BIG LABOR - the AFL-CIO - celebrated its 50th birthday this week with a historic and painful divorce that heightens the uncertainties facing unions and workers in America.

After decades of decline, an internal rift over how to resurrect organized labor erupted with two of the nation's largest unions walking out of the labor federation. The dissidents - led by the Service Employees International Union and the Teamsters - say they will focus more on aggressive recruiting and organizing to amass the density of members within single industries to confront the growing clout of multinational corporations, instead of following the federation's past emphasis on lobbying and Democratic Party politics.

In truth, there may be less to the actual differences between the two sides than proclaimed and more to the assertion that this boils down to a highly personal feud between the AFL-CIO's longtime president, John J. Sweeney, and the leader of the "Change to Win Coalition," SEIU President Andrew L. Stern. If that is the case - if this breakup is mostly about personal power - that makes it even more of a gamble.

The schism comes as union membership has crashed from 35 percent of the American work force 50 years ago to just 8 percent of private-sector workers today - and as the U.S. political environment has acquired a decidedly anti-worker cast. It subtracts a fourth of the members and a sixth of the budget from the nation's main labor consortium. Most fundamentally, it shatters labor's guiding principle of solidarity, opening the door to internecine political, organizing and financial battles that likely would play right into the hands of labor's enemies. The Bush White House doubtless is pleased.

Yet there is plenty of evidence from labor's long slide that a new strategy is badly needed to catch up with the profound changes that are sweeping through the American economy under the pressure of globalization, the shift from manufacturing to services, and the high costs of sustaining the health care and retirement security so hard won in the last century by unions. In that sense, Mr. Stern's call for unions to evolve - along with the changing economy - resonates loudly.

Effective advocacy for the interests of American workers is needed - and in line with the larger interests of this nation as a whole.
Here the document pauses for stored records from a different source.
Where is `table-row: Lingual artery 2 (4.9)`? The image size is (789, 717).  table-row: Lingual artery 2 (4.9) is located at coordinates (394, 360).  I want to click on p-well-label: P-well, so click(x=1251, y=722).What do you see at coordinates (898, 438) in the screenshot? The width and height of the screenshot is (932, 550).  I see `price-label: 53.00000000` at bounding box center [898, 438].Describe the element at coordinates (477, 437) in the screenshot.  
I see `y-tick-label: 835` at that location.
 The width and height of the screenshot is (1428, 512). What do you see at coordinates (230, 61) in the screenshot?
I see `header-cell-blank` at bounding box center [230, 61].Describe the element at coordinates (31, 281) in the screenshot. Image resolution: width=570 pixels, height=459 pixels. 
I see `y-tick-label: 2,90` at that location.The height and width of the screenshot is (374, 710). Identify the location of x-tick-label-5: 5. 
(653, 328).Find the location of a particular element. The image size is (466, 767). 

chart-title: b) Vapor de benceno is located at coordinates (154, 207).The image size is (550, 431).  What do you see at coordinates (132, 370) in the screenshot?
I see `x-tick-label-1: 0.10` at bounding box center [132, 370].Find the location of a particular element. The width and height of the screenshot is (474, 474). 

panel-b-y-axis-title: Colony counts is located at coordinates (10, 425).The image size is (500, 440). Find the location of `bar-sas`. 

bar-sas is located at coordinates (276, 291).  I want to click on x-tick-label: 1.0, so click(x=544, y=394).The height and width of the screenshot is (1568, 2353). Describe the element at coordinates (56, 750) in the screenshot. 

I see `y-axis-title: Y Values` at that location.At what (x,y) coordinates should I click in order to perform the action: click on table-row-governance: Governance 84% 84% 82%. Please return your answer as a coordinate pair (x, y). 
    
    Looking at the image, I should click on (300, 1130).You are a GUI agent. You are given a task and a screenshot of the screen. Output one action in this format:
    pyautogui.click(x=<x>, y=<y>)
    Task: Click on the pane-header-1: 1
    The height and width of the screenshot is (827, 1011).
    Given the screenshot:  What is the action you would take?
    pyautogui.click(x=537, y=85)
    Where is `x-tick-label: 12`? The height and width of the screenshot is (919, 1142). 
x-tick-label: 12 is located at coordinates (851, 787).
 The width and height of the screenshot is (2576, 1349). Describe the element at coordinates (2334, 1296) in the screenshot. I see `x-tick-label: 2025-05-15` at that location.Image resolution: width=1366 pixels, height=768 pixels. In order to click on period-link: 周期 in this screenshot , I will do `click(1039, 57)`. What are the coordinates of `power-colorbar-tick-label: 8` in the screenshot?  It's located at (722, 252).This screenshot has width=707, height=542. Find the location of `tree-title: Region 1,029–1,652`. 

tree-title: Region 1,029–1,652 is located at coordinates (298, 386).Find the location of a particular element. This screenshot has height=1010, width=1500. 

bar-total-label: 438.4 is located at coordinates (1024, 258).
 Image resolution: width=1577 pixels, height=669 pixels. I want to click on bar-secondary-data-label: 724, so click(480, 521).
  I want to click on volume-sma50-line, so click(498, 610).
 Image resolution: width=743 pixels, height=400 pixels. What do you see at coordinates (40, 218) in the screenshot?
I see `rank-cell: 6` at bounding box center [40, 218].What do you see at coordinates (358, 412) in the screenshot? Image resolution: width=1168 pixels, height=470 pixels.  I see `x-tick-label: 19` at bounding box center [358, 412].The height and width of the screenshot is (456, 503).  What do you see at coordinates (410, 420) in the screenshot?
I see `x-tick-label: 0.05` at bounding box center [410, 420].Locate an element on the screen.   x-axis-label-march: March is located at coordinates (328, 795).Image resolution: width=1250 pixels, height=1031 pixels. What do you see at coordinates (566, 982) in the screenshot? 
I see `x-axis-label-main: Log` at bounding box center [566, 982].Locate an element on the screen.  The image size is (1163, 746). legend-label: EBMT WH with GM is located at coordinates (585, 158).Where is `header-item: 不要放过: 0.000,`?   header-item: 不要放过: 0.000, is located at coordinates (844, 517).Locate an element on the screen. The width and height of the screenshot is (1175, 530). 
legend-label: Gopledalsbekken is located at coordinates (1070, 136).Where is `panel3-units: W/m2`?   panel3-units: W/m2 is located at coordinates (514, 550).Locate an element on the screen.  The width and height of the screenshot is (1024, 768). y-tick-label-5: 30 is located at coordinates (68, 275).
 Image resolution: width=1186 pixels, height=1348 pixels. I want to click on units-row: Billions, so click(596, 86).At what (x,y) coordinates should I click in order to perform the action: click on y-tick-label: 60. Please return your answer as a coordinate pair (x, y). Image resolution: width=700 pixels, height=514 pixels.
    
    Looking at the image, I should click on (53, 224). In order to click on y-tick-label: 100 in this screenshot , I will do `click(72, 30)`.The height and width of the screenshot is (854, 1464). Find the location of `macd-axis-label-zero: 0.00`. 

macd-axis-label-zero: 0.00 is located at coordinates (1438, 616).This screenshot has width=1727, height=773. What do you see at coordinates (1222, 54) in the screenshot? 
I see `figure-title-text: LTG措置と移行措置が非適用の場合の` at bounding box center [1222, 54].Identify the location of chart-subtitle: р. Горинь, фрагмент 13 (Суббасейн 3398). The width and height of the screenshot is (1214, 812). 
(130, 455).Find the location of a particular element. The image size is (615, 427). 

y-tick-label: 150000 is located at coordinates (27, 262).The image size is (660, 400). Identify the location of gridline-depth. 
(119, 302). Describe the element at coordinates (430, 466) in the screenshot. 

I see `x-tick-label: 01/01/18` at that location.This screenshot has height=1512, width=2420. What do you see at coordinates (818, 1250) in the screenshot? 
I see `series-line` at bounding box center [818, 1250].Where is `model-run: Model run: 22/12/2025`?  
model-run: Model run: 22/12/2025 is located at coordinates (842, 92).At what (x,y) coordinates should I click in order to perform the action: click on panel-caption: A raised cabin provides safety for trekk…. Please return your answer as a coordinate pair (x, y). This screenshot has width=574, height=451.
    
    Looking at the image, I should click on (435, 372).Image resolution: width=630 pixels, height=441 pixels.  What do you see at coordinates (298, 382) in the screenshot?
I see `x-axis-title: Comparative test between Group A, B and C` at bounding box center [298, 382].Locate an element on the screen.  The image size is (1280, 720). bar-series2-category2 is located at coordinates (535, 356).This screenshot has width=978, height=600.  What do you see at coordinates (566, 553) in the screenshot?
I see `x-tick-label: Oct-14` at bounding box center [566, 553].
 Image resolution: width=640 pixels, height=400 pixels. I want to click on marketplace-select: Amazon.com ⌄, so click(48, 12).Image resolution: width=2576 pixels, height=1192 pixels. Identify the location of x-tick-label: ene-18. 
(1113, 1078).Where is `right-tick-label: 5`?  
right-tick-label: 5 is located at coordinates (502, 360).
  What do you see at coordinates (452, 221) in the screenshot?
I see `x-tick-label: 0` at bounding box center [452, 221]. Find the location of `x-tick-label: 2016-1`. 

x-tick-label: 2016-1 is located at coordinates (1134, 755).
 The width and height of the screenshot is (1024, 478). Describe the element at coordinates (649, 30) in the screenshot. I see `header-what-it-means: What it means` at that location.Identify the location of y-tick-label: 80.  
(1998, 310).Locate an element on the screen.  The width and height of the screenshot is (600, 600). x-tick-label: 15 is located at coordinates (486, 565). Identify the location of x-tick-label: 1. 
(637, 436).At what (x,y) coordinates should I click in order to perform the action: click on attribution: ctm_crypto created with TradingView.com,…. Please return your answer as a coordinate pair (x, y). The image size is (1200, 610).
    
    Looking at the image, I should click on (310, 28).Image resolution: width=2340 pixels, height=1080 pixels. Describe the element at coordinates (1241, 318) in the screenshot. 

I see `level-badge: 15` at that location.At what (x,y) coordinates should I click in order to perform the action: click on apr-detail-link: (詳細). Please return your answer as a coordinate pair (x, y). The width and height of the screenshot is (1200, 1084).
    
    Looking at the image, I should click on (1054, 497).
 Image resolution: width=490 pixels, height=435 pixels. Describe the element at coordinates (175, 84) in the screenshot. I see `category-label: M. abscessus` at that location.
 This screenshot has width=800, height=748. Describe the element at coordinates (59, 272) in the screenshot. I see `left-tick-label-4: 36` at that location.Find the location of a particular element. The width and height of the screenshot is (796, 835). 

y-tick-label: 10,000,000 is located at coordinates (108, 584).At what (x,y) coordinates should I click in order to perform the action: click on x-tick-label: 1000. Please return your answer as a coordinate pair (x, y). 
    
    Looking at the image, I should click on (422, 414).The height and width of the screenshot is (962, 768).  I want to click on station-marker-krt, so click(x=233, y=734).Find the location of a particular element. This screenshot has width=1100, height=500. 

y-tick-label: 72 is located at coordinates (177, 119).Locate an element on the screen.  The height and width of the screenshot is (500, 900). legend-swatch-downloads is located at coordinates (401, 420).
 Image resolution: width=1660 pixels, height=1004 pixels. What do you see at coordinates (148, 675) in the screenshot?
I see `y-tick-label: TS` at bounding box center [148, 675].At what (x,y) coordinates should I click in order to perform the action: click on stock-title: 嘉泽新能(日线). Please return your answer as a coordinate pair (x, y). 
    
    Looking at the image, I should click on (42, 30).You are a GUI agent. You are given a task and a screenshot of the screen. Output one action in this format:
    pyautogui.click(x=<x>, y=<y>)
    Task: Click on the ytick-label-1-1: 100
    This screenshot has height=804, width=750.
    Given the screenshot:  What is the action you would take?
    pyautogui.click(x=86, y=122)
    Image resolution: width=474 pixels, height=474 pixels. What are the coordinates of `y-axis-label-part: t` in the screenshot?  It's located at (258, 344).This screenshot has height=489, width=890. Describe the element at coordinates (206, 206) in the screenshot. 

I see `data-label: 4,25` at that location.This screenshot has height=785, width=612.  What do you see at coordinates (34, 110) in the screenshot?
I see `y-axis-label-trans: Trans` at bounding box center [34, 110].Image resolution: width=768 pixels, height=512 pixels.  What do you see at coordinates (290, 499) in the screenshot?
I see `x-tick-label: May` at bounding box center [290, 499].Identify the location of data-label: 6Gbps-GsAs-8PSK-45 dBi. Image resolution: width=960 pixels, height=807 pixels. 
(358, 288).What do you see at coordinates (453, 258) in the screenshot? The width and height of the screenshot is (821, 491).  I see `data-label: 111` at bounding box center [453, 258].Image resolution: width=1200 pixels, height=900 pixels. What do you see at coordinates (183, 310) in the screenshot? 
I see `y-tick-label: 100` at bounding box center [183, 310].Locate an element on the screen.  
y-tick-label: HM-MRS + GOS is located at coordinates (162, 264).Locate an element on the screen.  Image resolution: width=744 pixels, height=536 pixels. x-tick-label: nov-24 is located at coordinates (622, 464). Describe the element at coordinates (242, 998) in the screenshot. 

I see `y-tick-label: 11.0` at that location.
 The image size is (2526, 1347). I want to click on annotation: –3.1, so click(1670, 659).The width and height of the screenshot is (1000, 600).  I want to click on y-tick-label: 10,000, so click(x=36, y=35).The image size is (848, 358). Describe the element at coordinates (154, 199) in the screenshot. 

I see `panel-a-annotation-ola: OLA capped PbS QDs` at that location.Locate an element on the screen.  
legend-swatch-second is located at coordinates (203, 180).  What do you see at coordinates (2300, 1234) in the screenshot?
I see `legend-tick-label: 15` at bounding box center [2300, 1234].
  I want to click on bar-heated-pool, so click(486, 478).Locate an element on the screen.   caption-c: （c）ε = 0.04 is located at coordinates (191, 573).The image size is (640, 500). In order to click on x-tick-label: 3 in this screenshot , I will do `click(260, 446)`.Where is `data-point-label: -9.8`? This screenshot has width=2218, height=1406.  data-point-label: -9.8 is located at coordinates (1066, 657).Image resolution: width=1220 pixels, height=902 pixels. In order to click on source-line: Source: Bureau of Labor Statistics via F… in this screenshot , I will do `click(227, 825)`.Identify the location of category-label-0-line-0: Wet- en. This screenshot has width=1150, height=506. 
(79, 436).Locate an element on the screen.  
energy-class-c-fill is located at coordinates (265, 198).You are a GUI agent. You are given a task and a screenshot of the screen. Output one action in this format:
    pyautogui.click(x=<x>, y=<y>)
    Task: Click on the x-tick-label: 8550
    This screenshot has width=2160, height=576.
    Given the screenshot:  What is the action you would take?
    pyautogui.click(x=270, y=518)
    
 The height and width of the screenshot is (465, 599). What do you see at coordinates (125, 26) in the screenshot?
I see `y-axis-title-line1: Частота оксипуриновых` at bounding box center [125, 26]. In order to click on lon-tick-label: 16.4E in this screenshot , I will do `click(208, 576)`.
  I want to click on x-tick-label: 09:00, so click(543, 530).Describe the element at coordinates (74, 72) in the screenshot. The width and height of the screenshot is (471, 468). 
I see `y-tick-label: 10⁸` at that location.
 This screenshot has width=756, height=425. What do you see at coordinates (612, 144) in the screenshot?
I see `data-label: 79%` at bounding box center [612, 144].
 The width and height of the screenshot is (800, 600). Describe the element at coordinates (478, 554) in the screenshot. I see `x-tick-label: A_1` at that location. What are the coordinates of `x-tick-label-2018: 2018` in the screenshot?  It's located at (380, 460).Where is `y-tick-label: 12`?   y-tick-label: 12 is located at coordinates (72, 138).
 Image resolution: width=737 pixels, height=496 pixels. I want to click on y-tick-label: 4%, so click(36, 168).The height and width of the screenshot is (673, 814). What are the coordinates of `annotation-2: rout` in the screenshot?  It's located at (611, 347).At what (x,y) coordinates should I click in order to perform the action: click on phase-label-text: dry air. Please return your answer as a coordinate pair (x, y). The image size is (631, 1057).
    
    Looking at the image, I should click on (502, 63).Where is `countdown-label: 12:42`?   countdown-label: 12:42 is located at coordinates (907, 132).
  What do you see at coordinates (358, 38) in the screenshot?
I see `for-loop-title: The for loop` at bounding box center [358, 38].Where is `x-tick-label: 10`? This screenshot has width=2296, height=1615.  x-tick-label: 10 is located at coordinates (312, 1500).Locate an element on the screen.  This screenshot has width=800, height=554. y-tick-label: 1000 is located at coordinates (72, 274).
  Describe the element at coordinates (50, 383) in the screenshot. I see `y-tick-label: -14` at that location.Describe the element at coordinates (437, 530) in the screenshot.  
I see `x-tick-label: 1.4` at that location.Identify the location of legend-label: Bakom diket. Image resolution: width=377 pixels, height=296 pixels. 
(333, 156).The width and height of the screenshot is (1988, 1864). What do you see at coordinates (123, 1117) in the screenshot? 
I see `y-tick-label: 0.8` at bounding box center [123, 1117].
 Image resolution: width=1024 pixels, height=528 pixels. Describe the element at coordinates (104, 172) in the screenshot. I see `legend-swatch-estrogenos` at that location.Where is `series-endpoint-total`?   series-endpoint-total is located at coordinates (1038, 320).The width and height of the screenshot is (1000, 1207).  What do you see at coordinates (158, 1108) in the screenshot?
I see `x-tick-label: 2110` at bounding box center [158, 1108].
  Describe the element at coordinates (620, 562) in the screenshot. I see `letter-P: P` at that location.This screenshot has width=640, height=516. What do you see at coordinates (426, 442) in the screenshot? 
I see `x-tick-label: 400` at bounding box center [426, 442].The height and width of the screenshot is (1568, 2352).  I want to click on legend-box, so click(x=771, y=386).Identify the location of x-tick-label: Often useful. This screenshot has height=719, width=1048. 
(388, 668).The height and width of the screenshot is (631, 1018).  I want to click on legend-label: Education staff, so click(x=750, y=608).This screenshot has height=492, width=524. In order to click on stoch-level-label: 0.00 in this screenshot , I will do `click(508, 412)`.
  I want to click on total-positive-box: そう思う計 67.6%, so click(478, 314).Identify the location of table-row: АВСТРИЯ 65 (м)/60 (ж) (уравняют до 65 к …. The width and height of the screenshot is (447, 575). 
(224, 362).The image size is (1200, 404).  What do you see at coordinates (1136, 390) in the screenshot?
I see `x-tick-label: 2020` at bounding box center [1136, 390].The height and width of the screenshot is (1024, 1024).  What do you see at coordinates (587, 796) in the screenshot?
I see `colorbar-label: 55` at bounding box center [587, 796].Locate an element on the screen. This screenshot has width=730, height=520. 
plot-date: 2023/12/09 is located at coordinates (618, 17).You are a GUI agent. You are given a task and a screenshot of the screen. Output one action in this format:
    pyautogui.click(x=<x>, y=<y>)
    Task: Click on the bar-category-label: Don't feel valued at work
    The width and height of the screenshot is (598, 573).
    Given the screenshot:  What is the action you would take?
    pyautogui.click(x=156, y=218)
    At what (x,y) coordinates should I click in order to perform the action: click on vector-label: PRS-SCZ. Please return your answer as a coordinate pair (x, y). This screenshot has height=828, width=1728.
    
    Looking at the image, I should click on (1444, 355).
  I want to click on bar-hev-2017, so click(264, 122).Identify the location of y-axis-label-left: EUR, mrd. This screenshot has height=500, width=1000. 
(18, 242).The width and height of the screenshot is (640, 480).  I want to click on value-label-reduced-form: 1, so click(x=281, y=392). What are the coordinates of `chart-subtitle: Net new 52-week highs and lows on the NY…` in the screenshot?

This is not a simple matter of left-right, poor-rich, Democratic-Republican politics, but of advancing critical causes - of better education, health care, retirement security - in which the entire country has stakes. Having fractured labor's united front of the last half-century in the cause of halting its continuing decline, it's now up to Mr. Stern and other leaders of the "Change to Win Coalition" to make a compelling enough case to American workers for their unions to attract new energy. That's a very tall order, particularly because, at least in the immediate sense, it seems inescapable that a bitterly divided labor movement risks becoming even weaker.